In the beginning he was the money man. He took care of the bills and the check book and I was fine with that. During an interesting two years where he lived on the road for his job that responsibility fell to me. After he was back home, and no longer wandering for work I kept the job. Why? I really have no idea.
Our roles have always been pretty clearly defined in our relationship and I don't mean he gets to wear the pants, as long as I get to pick them out. Even though he does and I do. But it dawned on me today that this really is a great example of the more things change the more they stay the same.
We have a great harmony in our lives that we have cultivated over a twenty year period.
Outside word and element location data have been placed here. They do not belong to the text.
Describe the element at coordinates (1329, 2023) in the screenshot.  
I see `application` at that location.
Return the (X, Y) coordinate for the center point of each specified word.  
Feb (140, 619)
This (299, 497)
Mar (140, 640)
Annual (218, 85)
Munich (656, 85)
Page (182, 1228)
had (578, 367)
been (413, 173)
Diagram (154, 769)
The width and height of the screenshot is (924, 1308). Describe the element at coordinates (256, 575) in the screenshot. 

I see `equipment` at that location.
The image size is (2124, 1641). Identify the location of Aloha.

On the days that his temper spikes I am right there to be little Miss Sunshine and on the days that I feel my head about ready to pop nobody and I mean nobody can bring me down faster.
When I think of how I have spent the last almost quarter of a century and how different my life would have been if I had made even one different choice I find myself getting a little romantic and waxing poetic about destiny. So many things could have turned out differently.
While my life may be small in comparison to others, I find that I am okay with that. Am I where I want to be right now in the life I had planned for myself all those years ago when I was a kid growing up in the inner city of Baltimore? Oddly enough, it wasn't the life I saw for myself but exactly the one I want. I find that I wouldn't trade it or him for anything. No, he's not perfect, but he is perfect for me and for some reason I just wanted to share that with you guys today.
So. Married? In a long term relationship? What is it about you and your significant other that had kept it going. I find that I really do want to know.